To assess stability of the atherosclerotic plaques, sections of the aortic sinus were stained with H&E and ORO and incubated with antibodies, including anti-CD68 and anti-matrix metalloproteinase-9 (MMP-9), respectively, for immunofluorescence analysis. Then, the sections were visualized using CLSM. Furthermore, quantitative analysis of atherosclerotic plaques or the positive area was determined by ImageJ.

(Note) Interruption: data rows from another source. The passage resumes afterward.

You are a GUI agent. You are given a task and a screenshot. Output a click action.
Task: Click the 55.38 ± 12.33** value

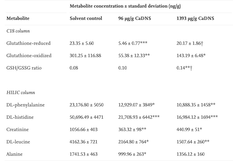pos(134,56)
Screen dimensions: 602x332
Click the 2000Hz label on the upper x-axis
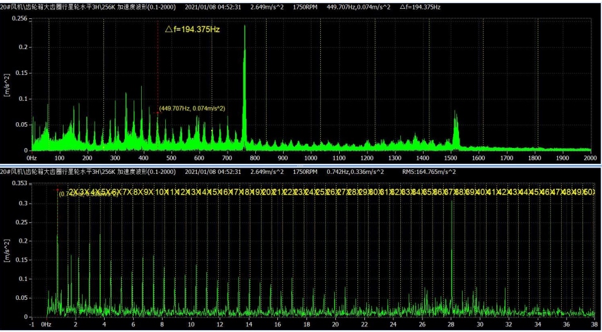pos(590,157)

Quantification of inflammatory cytokines in plasma

The levels of TNF-α, IL-1β, IL-18, and CRP in the plasma of mice were analyzed and quantified using commercial ELISA kits according to the manufacturer’s instructions.

Western blot

Total proteins were extracted from entire aortas dissected from different groups of mice. The protein concentration was determined using BCA assay. Equivalent amounts of denatured protein samples were separated by 12% SDS‒PAGE, transferred to PVDF membranes (Bio-Rad Laboratories, Hercules, CA, USA), and blocked with 5% bovine serum albumin (BSA) for 1 h at room temperature. The membranes were then incubated overnight at 4 °C with primary antibodies against NF-κB p65, NLRP3, caspase-1, IL-1β, IL-18, α-Tubulin, and GAPDH, followed by incubation with HRP-conjugated secondary antibodies for 1 h at room temperature. The blot signals were visualized by enhanced chemiluminescent (ECL) reagents and detected through a Bio-Rad imaging system (Bio-Rad, USA). The expression level of the target proteins was semi-quantified by measuring the relative gray value of each target protein band with the corresponding GAPDH or α-Tubulin as internal control for the normalization of data.

Statistical analysis

All statistical analysis were performed using GraphPad Prism (version 8.02). One-way analysis of variance (ANOVA) was performed for multiple comparisons. All data are displayed as the mean ± SD and P values < 0.05 were considered statistically significant.